Rec. Doc. 11-1 at 277.
Rec. Doc. 11-1 at 278.
The claimant returned to Dr. Franklin on April 1, 2013. His head and right knee pain had resolved but he continued to complain of neck, upper back, and low back pain. Dr. Franklin discussed the results of the MRIs with the claimant and recommended a spinal second opinion.
Rec. Doc. 11-1 at 288.
The claimant returned to see Dr. Franklin on April 29, 2013, May 28, 2013, June 25, 2013, July 22, 2013, and August 20, 2013. His symptoms and his medications remained the same.
Rec. Doc. 11-1 at 283-287.
When the claimant saw Dr. Franklin on September 17, 2013, Dr. Franklin added Robaxin to the medication regimen and continued the Flexeril and Ultram. Dr. Franklin noted that the claimant lacked cervical and lumbar range of motion and complained of pain in both of those areas.
Rec. Doc. 11-1 at 282.
The claimant returned to Dr. Franklin on November 4, 2013 and December 5, 2013, with unchanged symptoms, findings, and medications.
Rec.
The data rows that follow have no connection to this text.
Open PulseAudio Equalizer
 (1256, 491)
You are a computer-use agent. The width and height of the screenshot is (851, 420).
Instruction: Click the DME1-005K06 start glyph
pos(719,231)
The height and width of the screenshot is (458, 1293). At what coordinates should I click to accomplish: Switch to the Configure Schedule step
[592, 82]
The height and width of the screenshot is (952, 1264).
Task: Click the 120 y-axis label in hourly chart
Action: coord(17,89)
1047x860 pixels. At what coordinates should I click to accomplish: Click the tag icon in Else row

Doc. 11-1 at 280-281.
On March 18, 2016, the claimant was examined by Dr. Andriette Fitch at the request of the state disability office. The claimant complained of intermittent throbbing and burning low back pain that radiated into both of his legs. He rated the pain at seven out of ten. He also complained of intermittent soreness and throbbing pain in his neck that did not radiate and worsened with different positions. He rated the neck pain at eight out of ten. He claimed that nothing worsened or alleviated his pain, and he denied taking any pain medication. The claimant reported that he was able to dress and feed himself, had difficulty standing for thirty to sixty minutes, had difficulty lifting more than ten to twenty-five pounds with his right arm, could climb only two or three steps, and was unable to sweep, mop, vacuum, mow the grass, or care for a yard. He stated that he could cook for thirty to sixty minutes and do dishes for fifteen to thirty minutes. He stated that he could write his name, but could not balance a checkbook. Dr. Fitch noted that the claimant could get up and out of a chair without difficulty and was able to get on and off the examination table without difficulty. She observed that his gait was normal. Dr. Fitch stated that the claimant's vision was grossly normal, but she also stated that his visual acuity was 20/200 without correction in both eyes, which is inconsistent because a person whose vision is 20/200 is legally blind. Sitting and supine leg raise tests were positive for both legs. Dr. Fitch found that the claimant had normal grip strength and normal fine and gross manipulative skills in both hands. His reflexes were normal, his motor strength was normal in all extremities, and his sensation was intact to pinprick and touch over his upper and lower extremities. Dr. Fitch found that the claimant had a normal range of motion in his cervical spine, but she noted that he had a limited range of motion in his lumber spine upon both forward flexion and extension. X-rays of his cervical spine showed narrowing of the disc space at C4-5 and C5-6 with cervical spondylosis. X-rays of the lumbar spine showed L4-5 anterolisthesis, mild scoliosis, and disc space narrowing at L1-2 and L4-5. In Dr. Fitch's opinion, the claimant was capable of standing and walking frequently in an eight-hour work day, had a limited ability to bend or stoop, and could lift or carry less than five pounds on a frequent basis with either arm.
Rec. Doc. 11-1 at 266-270.
On October 6, 2016, the claimant was seen by nurse practitioner Simmie Soileau at Abbeville General Hospital with regard to back pain. The claimant reported that he had experienced low back pain and neck pain since a motor vehicle accident in 2013. He further reported that his neck hurt more - and more often - than his back. He also reported that his neck pain radiated into his right arm. At this visit, the claimant denied having any neck pain but stated that his low back was sore. He denied radiation of the back pain into his legs. He stated that his last physical therapy was in January 2014 and that he had not had a medical provider since that date. The nurse's impressions were low back pain, neck pain, and obesity. The claimant was referred for physical therapy.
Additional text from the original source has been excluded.